Política Nacional
Briga entre Malafaia, Damares e Valadão expõe rachas na liderança evangélica
Troca pública de acusações amplia divisões internas, envolve CPMI do INSS e impacta articulações eleitorais para 2026
25/01/2026
10:00
DA REDAÇÃO
©DIVULGAÇÃO
A troca de farpas entre Silas Malafaia, Damares Alves (Republicanos-DF) e André Valadão, da Igreja Batista da Lagoinha, escancarou divisões na cúpula evangélica e trouxe à tona disputas políticas, religiosas e eleitorais que devem influenciar o cenário de 2026.
O embate ganhou força após Damares Alves mencionar, sem citar nomes, a existência de “grandes igrejas” supostamente envolvidas em irregularidades investigadas pela CPMI do INSS. A fala provocou reação imediata de Silas Malafaia, que acusou a senadora de agir de forma irresponsável ao generalizar denúncias sem apontar responsáveis.
Em resposta, Damares divulgou nomes de igrejas e pastores sob apuração e ironizou o pastor, afirmando que ele deveria “orar um pouco”. Entre os citados estava André Valadão, que reagiu com veemência em vídeo publicado nas redes sociais, classificando as acusações como “fofoca” e afirmando ser “inadmissível falar da igreja do outro”.
A controvérsia ganhou contornos mais amplos ao se conectar com disputas políticas dentro do campo evangélico. As divergências se estendem desde a indicação do advogado-geral da União, Jorge Messias, ao Supremo Tribunal Federal (STF), até as articulações para a eleição presidencial.
A pré-candidatura do senador Flávio Bolsonaro (PL-RJ) evidenciou uma liderança evangélica menos coesa do que em ciclos anteriores. Embora em 2018 muitos pastores tenham apoiado Geraldo Alckmin, a maioria migrou para Jair Bolsonaro no segundo turno, repetindo o apoio em 2022.
Agora, porém, Flávio Bolsonaro não empolga setores influentes do evangelicalismo. Parte expressiva prefere o governador Tarcísio de Freitas (Republicanos-SP) como cabeça de chapa, com Michelle Bolsonaro como vice. Silas Malafaia já declarou considerar Flávio eleitoralmente frágil, enquanto Damares Alves seguiu caminho oposto, declarando apoio ao senador e prometendo mobilizar fiéis.

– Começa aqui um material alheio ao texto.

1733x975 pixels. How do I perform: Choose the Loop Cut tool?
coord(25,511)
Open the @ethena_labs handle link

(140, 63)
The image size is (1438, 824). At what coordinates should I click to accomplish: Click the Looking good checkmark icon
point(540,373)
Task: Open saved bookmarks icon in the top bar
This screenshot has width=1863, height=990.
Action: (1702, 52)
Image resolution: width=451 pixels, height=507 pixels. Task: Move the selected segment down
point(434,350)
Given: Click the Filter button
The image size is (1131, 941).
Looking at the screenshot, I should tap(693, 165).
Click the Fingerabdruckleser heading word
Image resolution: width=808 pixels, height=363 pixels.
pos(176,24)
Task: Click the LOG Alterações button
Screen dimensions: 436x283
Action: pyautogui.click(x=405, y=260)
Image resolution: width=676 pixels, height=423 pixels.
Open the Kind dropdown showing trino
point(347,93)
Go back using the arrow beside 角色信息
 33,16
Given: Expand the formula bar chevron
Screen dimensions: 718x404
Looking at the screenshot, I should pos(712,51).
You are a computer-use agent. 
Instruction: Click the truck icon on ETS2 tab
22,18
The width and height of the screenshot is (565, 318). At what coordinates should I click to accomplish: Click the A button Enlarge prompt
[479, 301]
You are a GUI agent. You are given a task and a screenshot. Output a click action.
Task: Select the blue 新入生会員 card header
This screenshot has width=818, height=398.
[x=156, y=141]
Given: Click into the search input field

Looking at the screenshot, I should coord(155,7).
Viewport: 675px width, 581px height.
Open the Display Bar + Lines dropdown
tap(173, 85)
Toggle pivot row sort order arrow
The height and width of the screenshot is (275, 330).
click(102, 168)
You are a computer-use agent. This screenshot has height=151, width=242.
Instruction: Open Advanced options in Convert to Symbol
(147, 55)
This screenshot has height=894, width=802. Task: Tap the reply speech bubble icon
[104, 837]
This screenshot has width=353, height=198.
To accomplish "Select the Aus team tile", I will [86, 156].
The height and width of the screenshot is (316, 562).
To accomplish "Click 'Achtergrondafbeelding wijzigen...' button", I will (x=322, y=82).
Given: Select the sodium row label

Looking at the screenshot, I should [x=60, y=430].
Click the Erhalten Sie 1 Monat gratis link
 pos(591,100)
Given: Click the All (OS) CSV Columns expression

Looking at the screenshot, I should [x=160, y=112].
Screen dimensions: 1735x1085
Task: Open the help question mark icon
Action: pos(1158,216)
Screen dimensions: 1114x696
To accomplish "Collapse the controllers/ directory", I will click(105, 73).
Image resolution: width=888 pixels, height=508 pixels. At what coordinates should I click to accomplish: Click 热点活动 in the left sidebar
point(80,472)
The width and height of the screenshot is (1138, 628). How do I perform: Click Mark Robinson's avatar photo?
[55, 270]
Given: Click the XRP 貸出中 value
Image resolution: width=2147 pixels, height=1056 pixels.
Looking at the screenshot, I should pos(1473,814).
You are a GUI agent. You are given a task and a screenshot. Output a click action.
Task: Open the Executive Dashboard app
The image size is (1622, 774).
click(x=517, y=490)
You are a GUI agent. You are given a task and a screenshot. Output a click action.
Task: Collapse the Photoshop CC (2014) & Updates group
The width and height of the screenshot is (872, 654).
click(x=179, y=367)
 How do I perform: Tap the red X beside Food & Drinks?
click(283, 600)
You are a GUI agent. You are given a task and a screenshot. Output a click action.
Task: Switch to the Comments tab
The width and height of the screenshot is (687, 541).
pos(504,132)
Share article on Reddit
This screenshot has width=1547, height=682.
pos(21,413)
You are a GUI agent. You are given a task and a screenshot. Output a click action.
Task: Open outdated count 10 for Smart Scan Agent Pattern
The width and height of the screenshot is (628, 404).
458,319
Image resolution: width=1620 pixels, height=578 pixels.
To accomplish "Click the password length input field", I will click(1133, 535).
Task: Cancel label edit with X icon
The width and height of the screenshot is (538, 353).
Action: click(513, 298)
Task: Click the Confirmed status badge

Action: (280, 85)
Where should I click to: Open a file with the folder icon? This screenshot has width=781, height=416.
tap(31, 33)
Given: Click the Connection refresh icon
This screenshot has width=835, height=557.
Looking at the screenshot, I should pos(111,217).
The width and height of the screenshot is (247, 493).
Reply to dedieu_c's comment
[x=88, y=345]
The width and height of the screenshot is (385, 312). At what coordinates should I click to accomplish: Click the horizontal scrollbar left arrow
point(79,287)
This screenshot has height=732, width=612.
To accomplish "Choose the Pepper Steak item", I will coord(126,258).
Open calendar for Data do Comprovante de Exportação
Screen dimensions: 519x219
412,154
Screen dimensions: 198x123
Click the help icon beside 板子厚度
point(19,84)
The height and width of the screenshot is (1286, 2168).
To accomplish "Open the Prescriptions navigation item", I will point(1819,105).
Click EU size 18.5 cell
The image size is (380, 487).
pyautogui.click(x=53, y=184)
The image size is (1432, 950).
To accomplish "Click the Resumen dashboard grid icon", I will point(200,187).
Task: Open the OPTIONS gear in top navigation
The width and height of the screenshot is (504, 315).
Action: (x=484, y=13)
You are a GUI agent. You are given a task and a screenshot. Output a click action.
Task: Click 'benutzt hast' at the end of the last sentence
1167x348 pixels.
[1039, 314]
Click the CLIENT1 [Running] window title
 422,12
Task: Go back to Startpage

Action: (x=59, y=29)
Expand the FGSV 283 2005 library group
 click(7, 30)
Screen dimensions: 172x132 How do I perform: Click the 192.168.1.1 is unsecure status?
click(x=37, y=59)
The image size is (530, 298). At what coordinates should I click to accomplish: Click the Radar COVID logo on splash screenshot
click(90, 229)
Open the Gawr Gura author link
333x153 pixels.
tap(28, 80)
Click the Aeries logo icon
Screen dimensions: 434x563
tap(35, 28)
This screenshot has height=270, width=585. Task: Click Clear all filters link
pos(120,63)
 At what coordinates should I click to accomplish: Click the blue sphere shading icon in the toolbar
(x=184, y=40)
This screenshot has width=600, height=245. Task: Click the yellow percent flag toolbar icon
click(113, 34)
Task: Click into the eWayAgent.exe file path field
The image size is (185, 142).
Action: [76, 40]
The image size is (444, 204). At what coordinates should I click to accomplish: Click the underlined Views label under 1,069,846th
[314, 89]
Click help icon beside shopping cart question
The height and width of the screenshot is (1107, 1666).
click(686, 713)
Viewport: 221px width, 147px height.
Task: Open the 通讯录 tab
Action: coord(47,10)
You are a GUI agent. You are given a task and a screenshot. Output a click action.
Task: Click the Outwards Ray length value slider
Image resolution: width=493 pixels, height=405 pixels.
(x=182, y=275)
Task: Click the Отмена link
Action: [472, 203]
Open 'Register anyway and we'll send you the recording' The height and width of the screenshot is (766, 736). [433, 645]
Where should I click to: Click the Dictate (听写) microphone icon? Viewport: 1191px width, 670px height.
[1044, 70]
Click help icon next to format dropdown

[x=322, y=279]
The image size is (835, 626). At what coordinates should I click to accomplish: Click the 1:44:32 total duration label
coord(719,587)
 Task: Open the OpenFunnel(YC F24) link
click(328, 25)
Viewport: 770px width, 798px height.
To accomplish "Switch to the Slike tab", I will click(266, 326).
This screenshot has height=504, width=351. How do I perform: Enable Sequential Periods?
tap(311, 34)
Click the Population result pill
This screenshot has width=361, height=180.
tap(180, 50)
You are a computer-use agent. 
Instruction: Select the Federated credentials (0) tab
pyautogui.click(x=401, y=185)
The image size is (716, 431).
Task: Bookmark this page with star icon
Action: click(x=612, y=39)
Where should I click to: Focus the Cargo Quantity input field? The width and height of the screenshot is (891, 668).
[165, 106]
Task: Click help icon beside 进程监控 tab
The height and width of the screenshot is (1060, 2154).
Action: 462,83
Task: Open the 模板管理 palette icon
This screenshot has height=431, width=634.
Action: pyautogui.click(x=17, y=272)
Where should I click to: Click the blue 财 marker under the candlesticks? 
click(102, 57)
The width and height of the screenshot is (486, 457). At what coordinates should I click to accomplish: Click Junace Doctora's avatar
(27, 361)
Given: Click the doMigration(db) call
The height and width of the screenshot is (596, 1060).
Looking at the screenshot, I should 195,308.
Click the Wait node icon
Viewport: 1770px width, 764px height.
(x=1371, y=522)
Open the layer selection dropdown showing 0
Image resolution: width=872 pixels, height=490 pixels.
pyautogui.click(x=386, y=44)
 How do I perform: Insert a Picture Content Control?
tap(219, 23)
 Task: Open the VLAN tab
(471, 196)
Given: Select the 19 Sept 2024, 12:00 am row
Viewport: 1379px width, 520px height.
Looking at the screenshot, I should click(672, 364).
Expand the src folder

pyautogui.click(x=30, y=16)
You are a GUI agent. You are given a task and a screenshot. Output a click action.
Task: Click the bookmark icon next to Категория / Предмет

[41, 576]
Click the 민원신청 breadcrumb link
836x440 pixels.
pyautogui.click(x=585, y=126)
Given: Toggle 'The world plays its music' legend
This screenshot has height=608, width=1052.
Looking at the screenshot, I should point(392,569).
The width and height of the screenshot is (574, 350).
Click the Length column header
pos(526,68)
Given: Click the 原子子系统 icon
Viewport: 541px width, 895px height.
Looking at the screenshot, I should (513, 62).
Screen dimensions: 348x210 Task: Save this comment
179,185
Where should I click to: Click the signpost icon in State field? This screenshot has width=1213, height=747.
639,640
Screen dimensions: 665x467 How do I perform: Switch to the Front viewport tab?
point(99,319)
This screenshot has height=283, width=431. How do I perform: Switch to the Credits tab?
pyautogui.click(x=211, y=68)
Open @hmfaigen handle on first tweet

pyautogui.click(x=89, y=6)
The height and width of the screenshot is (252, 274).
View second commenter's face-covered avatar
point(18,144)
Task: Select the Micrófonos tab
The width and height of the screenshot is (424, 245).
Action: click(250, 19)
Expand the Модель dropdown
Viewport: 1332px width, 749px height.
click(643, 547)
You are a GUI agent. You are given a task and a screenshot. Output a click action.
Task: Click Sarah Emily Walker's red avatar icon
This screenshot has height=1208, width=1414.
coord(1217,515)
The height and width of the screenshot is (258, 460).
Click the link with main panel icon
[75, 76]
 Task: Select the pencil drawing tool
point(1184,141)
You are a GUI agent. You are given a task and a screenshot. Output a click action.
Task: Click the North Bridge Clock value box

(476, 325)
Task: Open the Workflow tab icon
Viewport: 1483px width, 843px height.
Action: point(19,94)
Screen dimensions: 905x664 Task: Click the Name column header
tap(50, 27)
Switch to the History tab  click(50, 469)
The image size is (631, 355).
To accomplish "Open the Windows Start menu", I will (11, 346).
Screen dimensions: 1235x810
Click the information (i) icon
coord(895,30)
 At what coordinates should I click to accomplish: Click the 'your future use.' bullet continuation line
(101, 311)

O deputado Marco Feliciano (PL-SP) sugeriu publicamente que Flávio busque diálogo com Malafaia, a quem chamou de “voz política mais relevante da nação”. Apesar disso, Feliciano minimizou os conflitos, classificando-os como “pontos isolados”.
Outros líderes admitem, reservadamente, que, se Bolsonaro insistir na candidatura do filho, Tarcísio de Freitas deve disputar a reeleição em São Paulo, deixando o campo presidencial ainda mais indefinido. O bispo Robson Rodovalho, que prestará assistência religiosa a Bolsonaro, afirmou que pretende conversar com Flávio para evitar divisões. “A direita tem que entrar junta”, disse.
Na prática, porém, a unidade tem sido difícil. A indicação de Jorge Messias ao STF aprofundou fissuras. Magno Malta (PL-ES) criticou duramente a nomeação, afirmando que identidade religiosa não equivale a credibilidade ética. Em sentido oposto, o bispo Samuel Ferreira, da Assembleia de Deus Madureira, manifestou apoio público ao indicado.
Outro foco de tensão envolve o deputado Otoni de Paula (MDB-RJ), que se aproximou do governo Lula (PT) e criticou Malafaia, sugerindo que o pastor intimida colegas para manter influência.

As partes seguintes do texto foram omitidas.